• _Given records_:
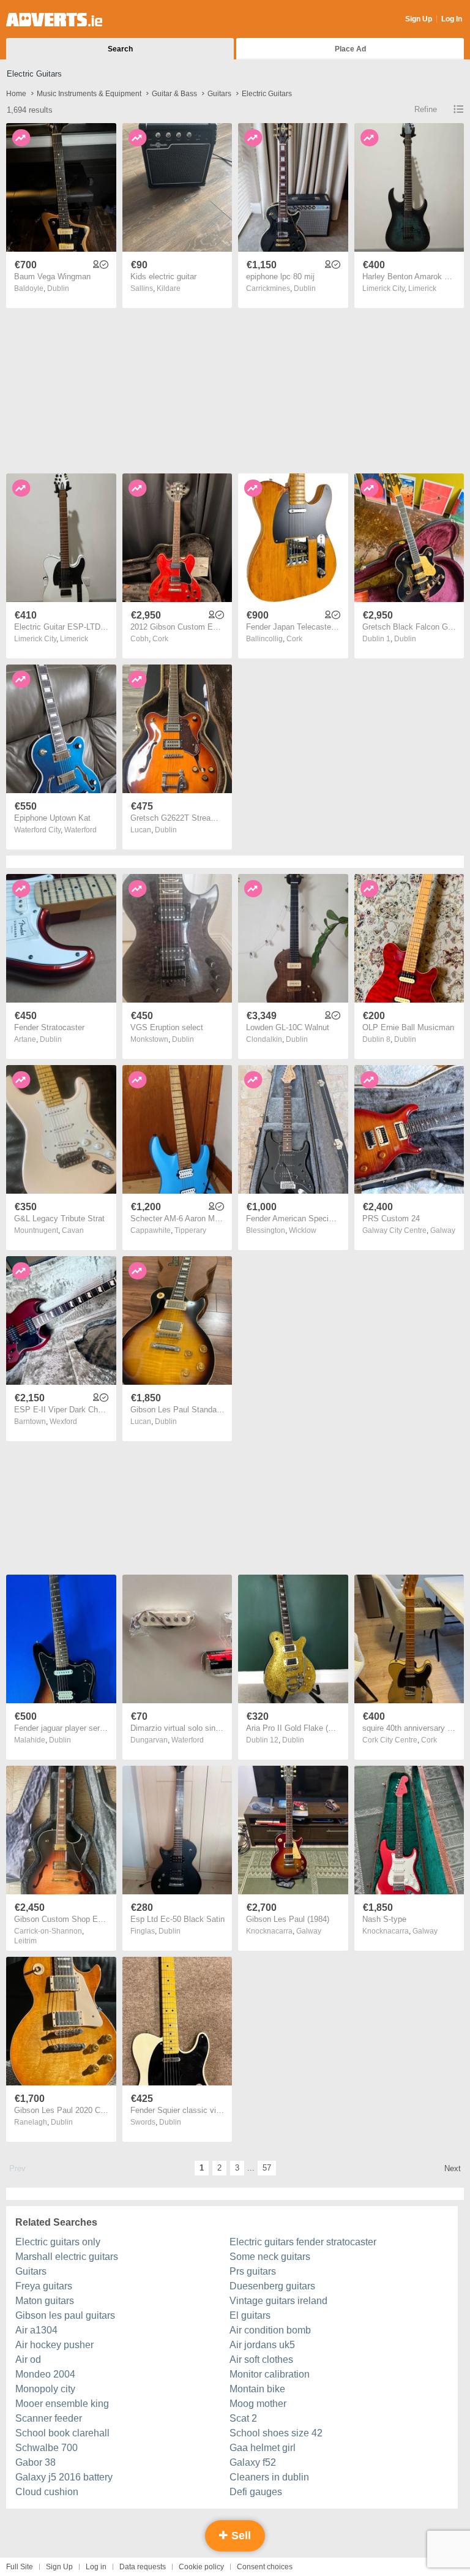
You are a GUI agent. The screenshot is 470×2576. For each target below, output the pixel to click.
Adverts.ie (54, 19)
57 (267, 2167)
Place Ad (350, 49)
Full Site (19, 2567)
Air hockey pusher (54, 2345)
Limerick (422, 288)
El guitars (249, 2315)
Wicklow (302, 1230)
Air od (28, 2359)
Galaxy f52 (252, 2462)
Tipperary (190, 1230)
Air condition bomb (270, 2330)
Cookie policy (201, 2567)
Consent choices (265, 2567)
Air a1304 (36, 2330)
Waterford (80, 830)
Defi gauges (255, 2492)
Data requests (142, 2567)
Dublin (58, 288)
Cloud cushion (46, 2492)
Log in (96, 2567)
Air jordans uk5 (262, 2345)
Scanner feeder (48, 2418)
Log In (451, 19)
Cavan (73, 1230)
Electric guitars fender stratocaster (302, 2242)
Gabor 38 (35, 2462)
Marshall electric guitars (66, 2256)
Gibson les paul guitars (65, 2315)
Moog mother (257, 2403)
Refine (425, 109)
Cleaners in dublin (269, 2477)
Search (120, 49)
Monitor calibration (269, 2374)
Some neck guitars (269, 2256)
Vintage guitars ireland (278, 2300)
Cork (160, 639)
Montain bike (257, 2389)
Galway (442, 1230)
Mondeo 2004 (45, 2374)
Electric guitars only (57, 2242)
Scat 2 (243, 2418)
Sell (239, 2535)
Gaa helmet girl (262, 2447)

* * *

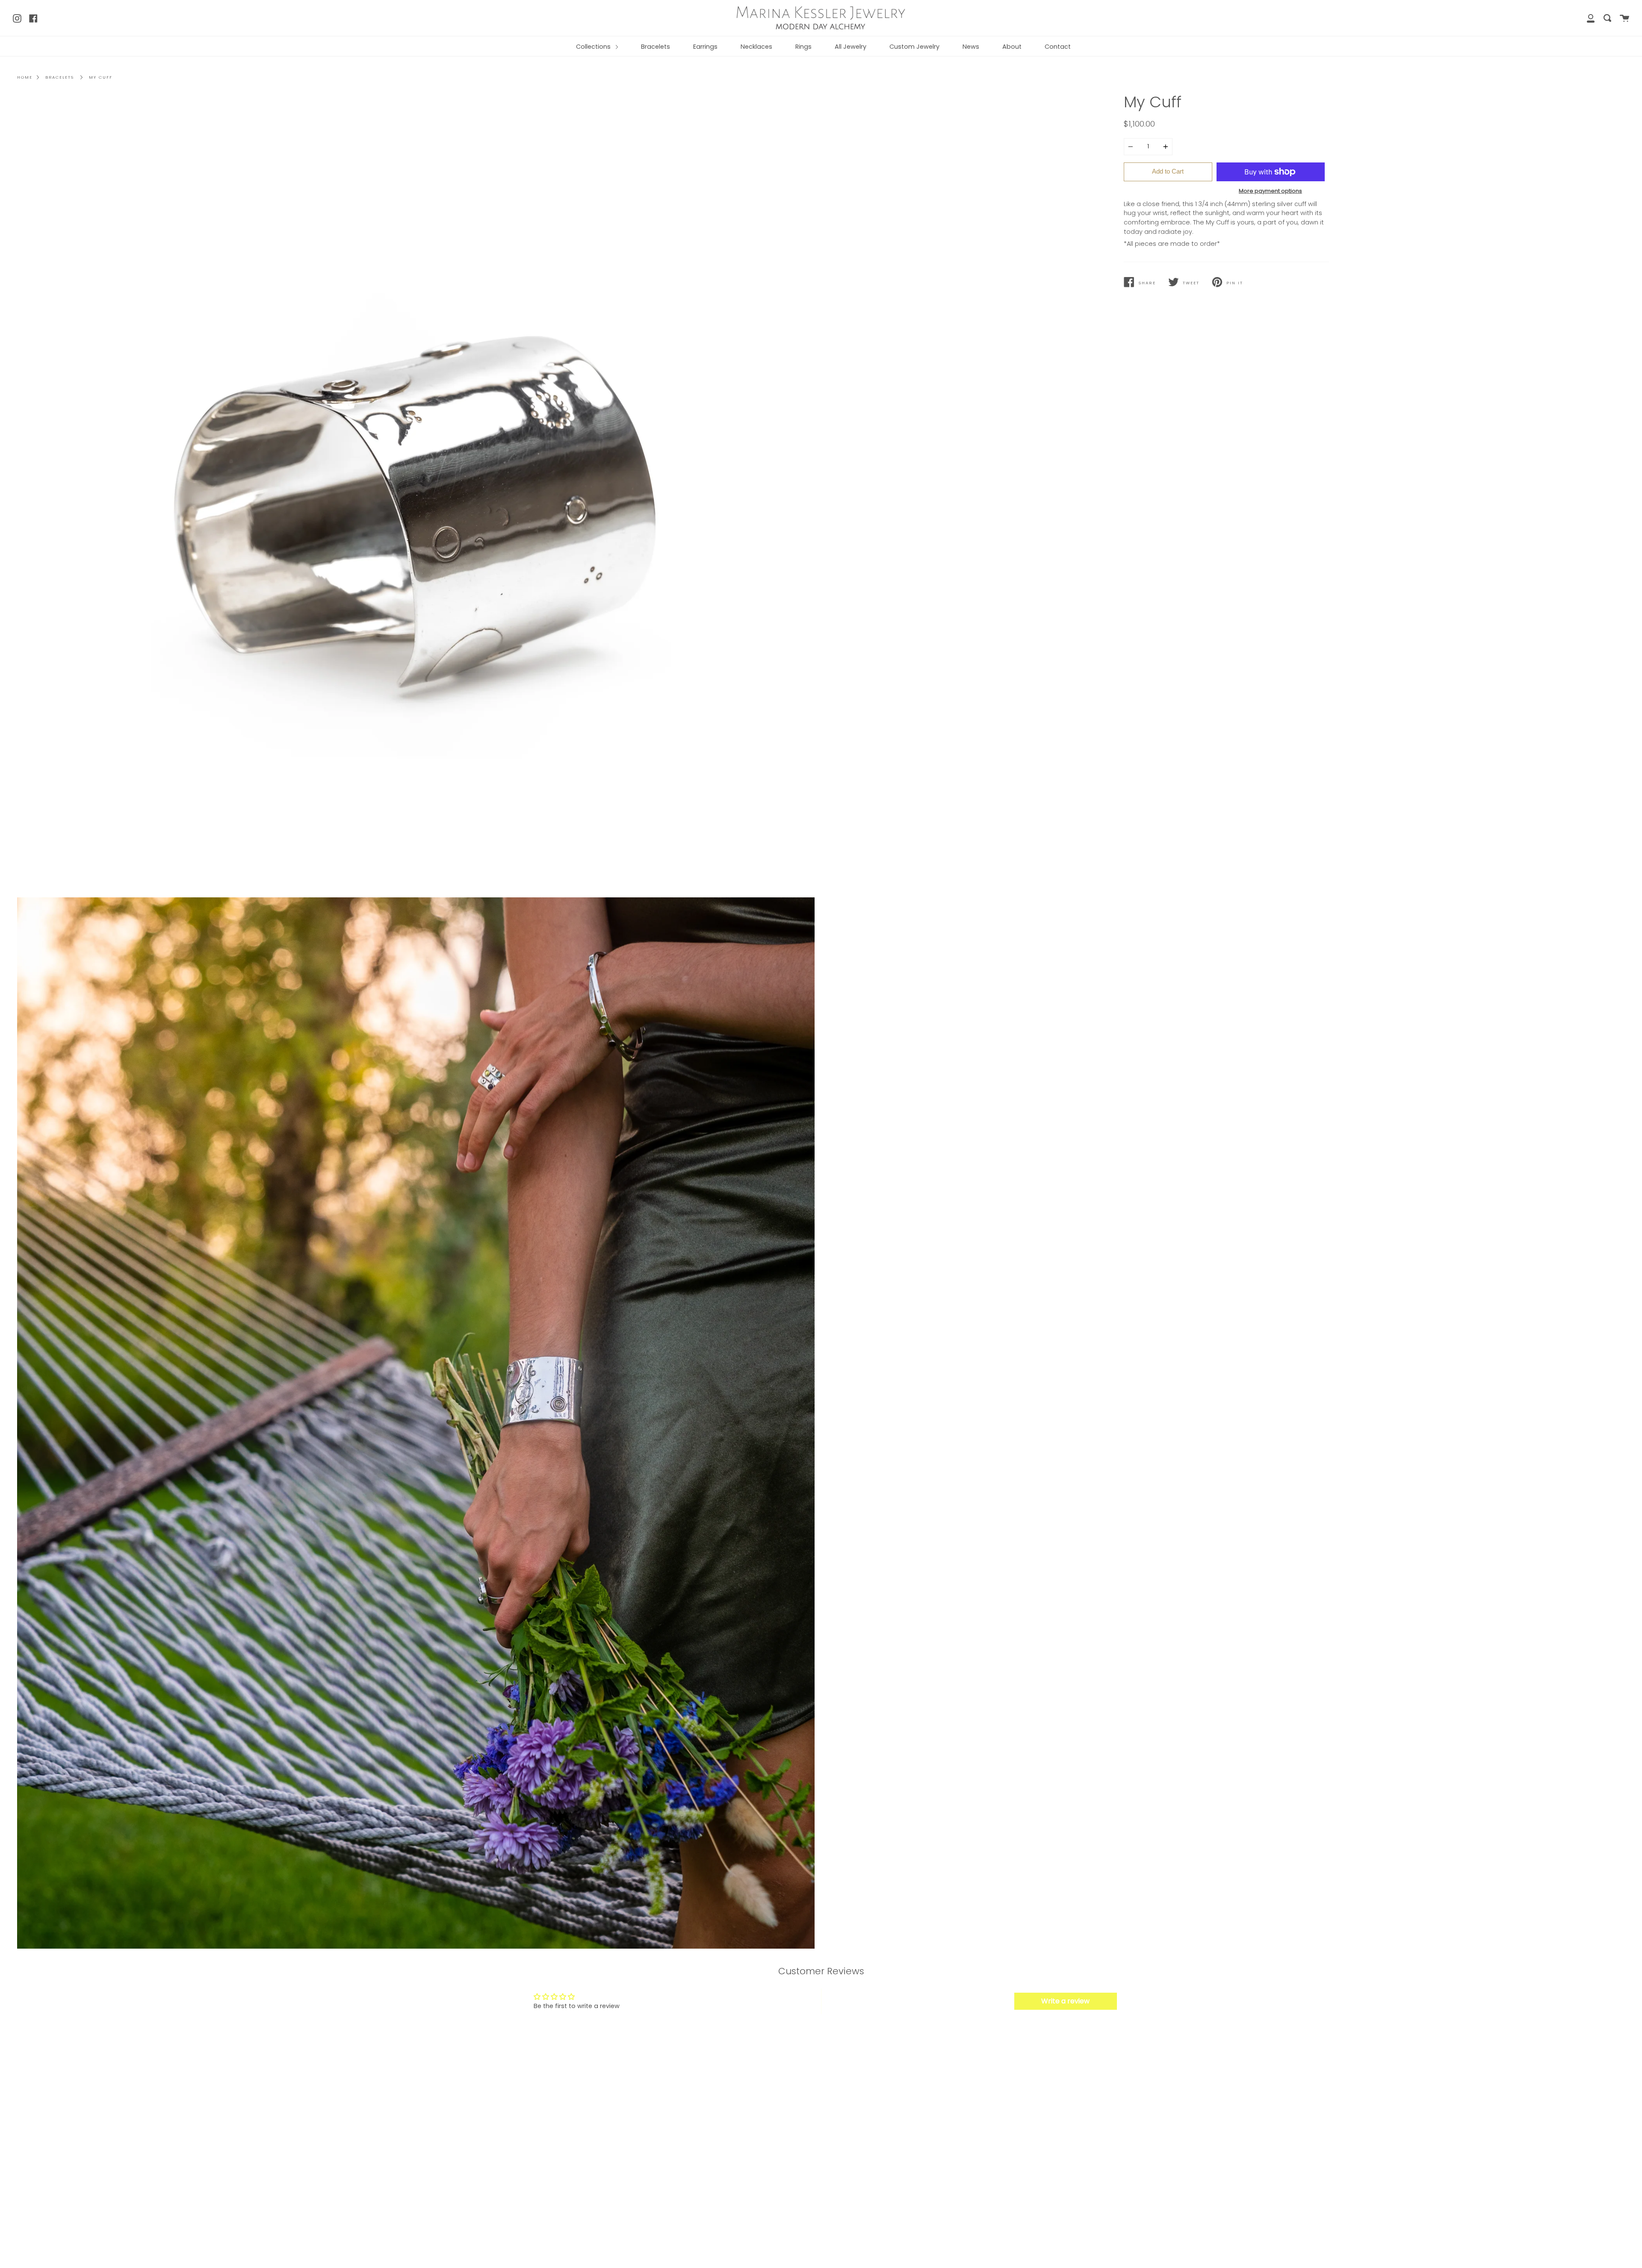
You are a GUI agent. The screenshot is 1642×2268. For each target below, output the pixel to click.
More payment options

• _Instructions for the task_: Looking at the data above, write out exactly the lines that start at the one containing "Consent choices (265, 2567)" and end at the one containing "Gaa helmet girl (262, 2447)"; include both and nothing beyond.

• _Answer below_:
Consent choices (265, 2567)
Air a1304 (36, 2330)
Waterford (80, 830)
Defi gauges (255, 2492)
Data requests (142, 2567)
Dublin (58, 288)
Cloud cushion (46, 2492)
Log in (96, 2567)
Air jordans uk5 (262, 2345)
Scanner feeder (48, 2418)
Log In (451, 19)
Cavan (73, 1230)
Electric guitars fender stratocaster (302, 2242)
Gabor 38 (35, 2462)
Marshall electric guitars (66, 2256)
Gibson les paul guitars (65, 2315)
Moog mother (257, 2403)
Refine (425, 109)
Cleaners in dublin (269, 2477)
Search (120, 49)
Monitor calibration (269, 2374)
Some neck guitars (269, 2256)
Vintage guitars ireland (278, 2300)
Cork (160, 639)
Montain bike (257, 2389)
Galway (442, 1230)
Mondeo 2004 (45, 2374)
Electric guitars only (57, 2242)
Scat 2 (243, 2418)
Sell (239, 2535)
Gaa helmet girl (262, 2447)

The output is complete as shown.